— ENTRIES PROVIDED —
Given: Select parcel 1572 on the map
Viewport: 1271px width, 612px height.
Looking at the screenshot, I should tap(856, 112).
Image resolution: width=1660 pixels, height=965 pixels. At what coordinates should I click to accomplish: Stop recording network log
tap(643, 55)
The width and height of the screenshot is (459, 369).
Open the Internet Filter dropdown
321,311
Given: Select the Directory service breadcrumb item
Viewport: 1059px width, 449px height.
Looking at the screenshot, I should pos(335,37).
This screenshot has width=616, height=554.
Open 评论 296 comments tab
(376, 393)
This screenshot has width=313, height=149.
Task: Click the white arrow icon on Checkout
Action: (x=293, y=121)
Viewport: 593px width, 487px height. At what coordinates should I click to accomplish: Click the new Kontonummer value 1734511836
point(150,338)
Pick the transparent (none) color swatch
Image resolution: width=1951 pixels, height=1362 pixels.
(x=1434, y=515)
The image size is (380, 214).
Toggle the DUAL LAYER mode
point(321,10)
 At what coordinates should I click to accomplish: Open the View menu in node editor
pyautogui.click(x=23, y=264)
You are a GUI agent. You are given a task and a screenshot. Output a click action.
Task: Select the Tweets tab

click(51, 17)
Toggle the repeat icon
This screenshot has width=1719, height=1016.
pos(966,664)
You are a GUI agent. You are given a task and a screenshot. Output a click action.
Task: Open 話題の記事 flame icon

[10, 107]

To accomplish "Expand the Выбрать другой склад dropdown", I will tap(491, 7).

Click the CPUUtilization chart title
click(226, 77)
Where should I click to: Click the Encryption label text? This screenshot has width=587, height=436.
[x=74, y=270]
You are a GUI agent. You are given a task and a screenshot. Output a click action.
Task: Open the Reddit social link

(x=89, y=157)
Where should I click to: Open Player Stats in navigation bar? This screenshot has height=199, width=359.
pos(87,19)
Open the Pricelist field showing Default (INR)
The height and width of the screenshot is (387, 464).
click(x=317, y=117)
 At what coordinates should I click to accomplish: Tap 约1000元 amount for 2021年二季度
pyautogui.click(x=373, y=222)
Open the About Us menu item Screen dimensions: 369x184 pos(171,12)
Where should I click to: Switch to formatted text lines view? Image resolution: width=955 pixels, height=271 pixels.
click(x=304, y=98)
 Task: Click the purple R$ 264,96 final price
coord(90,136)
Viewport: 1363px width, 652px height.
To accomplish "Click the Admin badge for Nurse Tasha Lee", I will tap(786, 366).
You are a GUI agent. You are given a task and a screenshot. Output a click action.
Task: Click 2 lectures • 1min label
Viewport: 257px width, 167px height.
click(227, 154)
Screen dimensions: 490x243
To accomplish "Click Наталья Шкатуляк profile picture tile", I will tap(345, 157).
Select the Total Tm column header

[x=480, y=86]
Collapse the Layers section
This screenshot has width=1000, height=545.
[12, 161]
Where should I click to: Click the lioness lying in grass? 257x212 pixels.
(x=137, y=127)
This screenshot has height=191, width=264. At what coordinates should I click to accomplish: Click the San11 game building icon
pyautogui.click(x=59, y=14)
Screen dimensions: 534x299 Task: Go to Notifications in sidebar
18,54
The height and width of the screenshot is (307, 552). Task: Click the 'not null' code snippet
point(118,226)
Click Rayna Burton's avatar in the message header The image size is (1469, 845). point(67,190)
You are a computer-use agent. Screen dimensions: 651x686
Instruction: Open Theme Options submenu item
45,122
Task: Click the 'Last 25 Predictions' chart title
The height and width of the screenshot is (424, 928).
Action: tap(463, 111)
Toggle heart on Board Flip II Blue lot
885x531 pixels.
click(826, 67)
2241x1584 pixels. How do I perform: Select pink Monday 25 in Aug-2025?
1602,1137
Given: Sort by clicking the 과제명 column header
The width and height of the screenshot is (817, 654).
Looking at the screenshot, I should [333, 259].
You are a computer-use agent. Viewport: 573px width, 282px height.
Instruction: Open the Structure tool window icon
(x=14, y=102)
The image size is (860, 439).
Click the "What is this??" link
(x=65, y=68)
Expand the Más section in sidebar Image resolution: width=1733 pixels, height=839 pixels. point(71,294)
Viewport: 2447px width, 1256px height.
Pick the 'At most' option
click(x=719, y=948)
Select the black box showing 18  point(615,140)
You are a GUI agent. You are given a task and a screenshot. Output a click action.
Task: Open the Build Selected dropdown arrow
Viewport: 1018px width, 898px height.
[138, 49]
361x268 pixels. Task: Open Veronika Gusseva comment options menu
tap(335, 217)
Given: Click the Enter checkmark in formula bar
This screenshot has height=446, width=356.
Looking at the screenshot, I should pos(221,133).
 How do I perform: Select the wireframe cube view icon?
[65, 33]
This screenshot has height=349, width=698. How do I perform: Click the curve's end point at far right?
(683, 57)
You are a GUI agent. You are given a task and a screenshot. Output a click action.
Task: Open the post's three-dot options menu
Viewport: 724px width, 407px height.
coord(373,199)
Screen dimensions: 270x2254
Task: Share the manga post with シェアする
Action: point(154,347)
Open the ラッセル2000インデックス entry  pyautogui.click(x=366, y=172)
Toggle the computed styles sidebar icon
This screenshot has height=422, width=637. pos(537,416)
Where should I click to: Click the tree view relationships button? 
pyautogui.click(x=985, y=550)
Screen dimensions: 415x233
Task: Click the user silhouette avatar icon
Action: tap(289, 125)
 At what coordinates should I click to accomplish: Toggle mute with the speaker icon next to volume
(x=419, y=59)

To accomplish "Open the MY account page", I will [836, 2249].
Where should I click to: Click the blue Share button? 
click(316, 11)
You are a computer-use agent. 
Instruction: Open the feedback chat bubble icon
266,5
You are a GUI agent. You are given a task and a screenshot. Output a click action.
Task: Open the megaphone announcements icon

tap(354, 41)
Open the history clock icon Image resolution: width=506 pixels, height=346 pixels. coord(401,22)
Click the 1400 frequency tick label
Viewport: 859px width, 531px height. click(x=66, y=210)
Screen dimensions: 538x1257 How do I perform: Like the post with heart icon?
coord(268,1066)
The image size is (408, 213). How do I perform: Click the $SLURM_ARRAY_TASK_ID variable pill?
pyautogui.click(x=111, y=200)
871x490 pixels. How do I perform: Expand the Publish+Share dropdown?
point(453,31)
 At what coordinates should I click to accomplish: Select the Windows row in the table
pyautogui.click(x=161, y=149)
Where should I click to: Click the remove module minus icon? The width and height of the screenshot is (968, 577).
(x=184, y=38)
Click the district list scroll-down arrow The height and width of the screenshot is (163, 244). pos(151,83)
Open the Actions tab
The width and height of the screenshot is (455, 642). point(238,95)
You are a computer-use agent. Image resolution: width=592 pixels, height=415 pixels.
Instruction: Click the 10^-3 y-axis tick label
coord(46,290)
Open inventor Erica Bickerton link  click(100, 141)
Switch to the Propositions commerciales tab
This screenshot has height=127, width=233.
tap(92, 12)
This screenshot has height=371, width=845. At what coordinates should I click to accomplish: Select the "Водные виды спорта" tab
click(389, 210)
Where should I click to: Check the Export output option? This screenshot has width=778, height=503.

— WHAT NEEDS TO BE DONE —
Give the records above as a JSON list of strings, one string per line, leaving out blank lines.

— CORRECT RESPONSE —
[
  "Given: Select parcel 1572 on the map",
  "Viewport: 1271px width, 612px height.",
  "Looking at the screenshot, I should tap(856, 112).",
  "Image resolution: width=1660 pixels, height=965 pixels. At what coordinates should I click to accomplish: Stop recording network log",
  "tap(643, 55)",
  "The width and height of the screenshot is (459, 369).",
  "Open the Internet Filter dropdown",
  "321,311",
  "Given: Select the Directory service breadcrumb item",
  "Viewport: 1059px width, 449px height.",
  "Looking at the screenshot, I should pos(335,37).",
  "This screenshot has width=616, height=554.",
  "Open 评论 296 comments tab",
  "(376, 393)",
  "This screenshot has width=313, height=149.",
  "Task: Click the white arrow icon on Checkout",
  "Action: (x=293, y=121)",
  "Viewport: 593px width, 487px height. At what coordinates should I click to accomplish: Click the new Kontonummer value 1734511836",
  "point(150,338)",
  "Pick the transparent (none) color swatch",
  "Image resolution: width=1951 pixels, height=1362 pixels.",
  "(x=1434, y=515)",
  "The image size is (380, 214).",
  "Toggle the DUAL LAYER mode",
  "point(321,10)",
  " At what coordinates should I click to accomplish: Open the View menu in node editor",
  "pyautogui.click(x=23, y=264)",
  "You are a GUI agent. You are given a task and a screenshot. Output a click action.",
  "Task: Select the Tweets tab",
  "click(51, 17)",
  "Toggle the repeat icon",
  "This screenshot has width=1719, height=1016.",
  "pos(966,664)",
  "You are a GUI agent. You are given a task and a screenshot. Output a click action.",
  "Task: Open 話題の記事 flame icon",
  "[10, 107]",
  "To accomplish \"Expand the Выбрать другой склад dropdown\", I will tap(491, 7).",
  "Click the CPUUtilization chart title",
  "click(226, 77)",
  "Where should I click to: Click the Encryption label text? This screenshot has width=587, height=436.",
  "[x=74, y=270]",
  "You are a GUI agent. You are given a task and a screenshot. Output a click action.",
  "Task: Open the Reddit social link",
  "(x=89, y=157)",
  "Where should I click to: Open Player Stats in navigation bar? This screenshot has height=199, width=359.",
  "pos(87,19)",
  "Open the Pricelist field showing Default (INR)",
  "The height and width of the screenshot is (387, 464).",
  "click(x=317, y=117)",
  " At what coordinates should I click to accomplish: Tap 约1000元 amount for 2021年二季度",
  "pyautogui.click(x=373, y=222)",
  "Open the About Us menu item Screen dimensions: 369x184 pos(171,12)",
  "Where should I click to: Switch to formatted text lines view? Image resolution: width=955 pixels, height=271 pixels.",
  "click(x=304, y=98)",
  " Task: Click the purple R$ 264,96 final price",
  "coord(90,136)",
  "Viewport: 1363px width, 652px height.",
  "To accomplish \"Click the Admin badge for Nurse Tasha Lee\", I will tap(786, 366).",
  "You are a GUI agent. You are given a task and a screenshot. Output a click action.",
  "Task: Click 2 lectures • 1min label",
  "Viewport: 257px width, 167px height.",
  "click(227, 154)",
  "Screen dimensions: 490x243",
  "To accomplish \"Click Наталья Шкатуляк profile picture tile\", I will tap(345, 157).",
  "Select the Total Tm column header",
  "[x=480, y=86]",
  "Collapse the Layers section",
  "This screenshot has width=1000, height=545.",
  "[12, 161]",
  "Where should I click to: Click the lioness lying in grass? 257x212 pixels.",
  "(x=137, y=127)",
  "This screenshot has height=191, width=264. At what coordinates should I click to accomplish: Click the San11 game building icon",
  "pyautogui.click(x=59, y=14)",
  "Screen dimensions: 534x299 Task: Go to Notifications in sidebar",
  "18,54",
  "The height and width of the screenshot is (307, 552). Task: Click the 'not null' code snippet",
  "point(118,226)",
  "Click Rayna Burton's avatar in the message header The image size is (1469, 845). point(67,190)",
  "You are a computer-use agent. Screen dimensions: 651x686",
  "Instruction: Open Theme Options submenu item",
  "45,122",
  "Task: Click the 'Last 25 Predictions' chart title",
  "The height and width of the screenshot is (424, 928).",
  "Action: tap(463, 111)",
  "Toggle heart on Board Flip II Blue lot",
  "885x531 pixels.",
  "click(826, 67)",
  "2241x1584 pixels. How do I perform: Select pink Monday 25 in Aug-2025?",
  "1602,1137",
  "Given: Sort by clicking the 과제명 column header",
  "The width and height of the screenshot is (817, 654).",
  "Looking at the screenshot, I should [333, 259].",
  "You are a computer-use agent. Viewport: 573px width, 282px height.",
  "Instruction: Open the Structure tool window icon",
  "(x=14, y=102)",
  "The image size is (860, 439).",
  "Click the \"What is this??\" link",
  "(x=65, y=68)",
  "Expand the Más section in sidebar Image resolution: width=1733 pixels, height=839 pixels. point(71,294)",
  "Viewport: 2447px width, 1256px height.",
  "Pick the 'At most' option",
  "click(x=719, y=948)",
  "Select the black box showing 18  point(615,140)",
  "You are a GUI agent. You are given a task and a screenshot. Output a click action.",
  "Task: Open the Build Selected dropdown arrow",
  "Viewport: 1018px width, 898px height.",
  "[138, 49]",
  "361x268 pixels. Task: Open Veronika Gusseva comment options menu",
  "tap(335, 217)",
  "Given: Click the Enter checkmark in formula bar",
  "This screenshot has height=446, width=356.",
  "Looking at the screenshot, I should pos(221,133).",
  " How do I perform: Select the wireframe cube view icon?",
  "[65, 33]",
  "This screenshot has height=349, width=698. How do I perform: Click the curve's end point at far right?",
  "(683, 57)",
  "You are a GUI agent. You are given a task and a screenshot. Output a click action.",
  "Task: Open the post's three-dot options menu",
  "Viewport: 724px width, 407px height.",
  "coord(373,199)",
  "Screen dimensions: 270x2254",
  "Task: Share the manga post with シェアする",
  "Action: point(154,347)",
  "Open the ラッセル2000インデックス entry  pyautogui.click(x=366, y=172)",
  "Toggle the computed styles sidebar icon",
  "This screenshot has height=422, width=637. pos(537,416)",
  "Where should I click to: Click the tree view relationships button? ",
  "pyautogui.click(x=985, y=550)",
  "Screen dimensions: 415x233",
  "Task: Click the user silhouette avatar icon",
  "Action: tap(289, 125)",
  " At what coordinates should I click to accomplish: Toggle mute with the speaker icon next to volume",
  "(x=419, y=59)",
  "To accomplish \"Open the MY account page\", I will [836, 2249].",
  "Where should I click to: Click the blue Share button? ",
  "click(316, 11)",
  "You are a computer-use agent. ",
  "Instruction: Open the feedback chat bubble icon",
  "266,5",
  "You are a GUI agent. You are given a task and a screenshot. Output a click action.",
  "Task: Open the megaphone announcements icon",
  "tap(354, 41)",
  "Open the history clock icon Image resolution: width=506 pixels, height=346 pixels. coord(401,22)",
  "Click the 1400 frequency tick label",
  "Viewport: 859px width, 531px height. click(x=66, y=210)",
  "Screen dimensions: 538x1257 How do I perform: Like the post with heart icon?",
  "coord(268,1066)",
  "The image size is (408, 213). How do I perform: Click the $SLURM_ARRAY_TASK_ID variable pill?",
  "pyautogui.click(x=111, y=200)",
  "871x490 pixels. How do I perform: Expand the Publish+Share dropdown?",
  "point(453,31)",
  " At what coordinates should I click to accomplish: Select the Windows row in the table",
  "pyautogui.click(x=161, y=149)",
  "Where should I click to: Click the remove module minus icon? The width and height of the screenshot is (968, 577).",
  "(x=184, y=38)",
  "Click the district list scroll-down arrow The height and width of the screenshot is (163, 244). pos(151,83)",
  "Open the Actions tab",
  "The width and height of the screenshot is (455, 642). point(238,95)",
  "You are a computer-use agent. Image resolution: width=592 pixels, height=415 pixels.",
  "Instruction: Click the 10^-3 y-axis tick label",
  "coord(46,290)",
  "Open inventor Erica Bickerton link  click(100, 141)",
  "Switch to the Propositions commerciales tab",
  "This screenshot has height=127, width=233.",
  "tap(92, 12)",
  "This screenshot has height=371, width=845. At what coordinates should I click to accomplish: Select the \"Водные виды спорта\" tab",
  "click(389, 210)",
  "Where should I click to: Check the Export output option? This screenshot has width=778, height=503."
]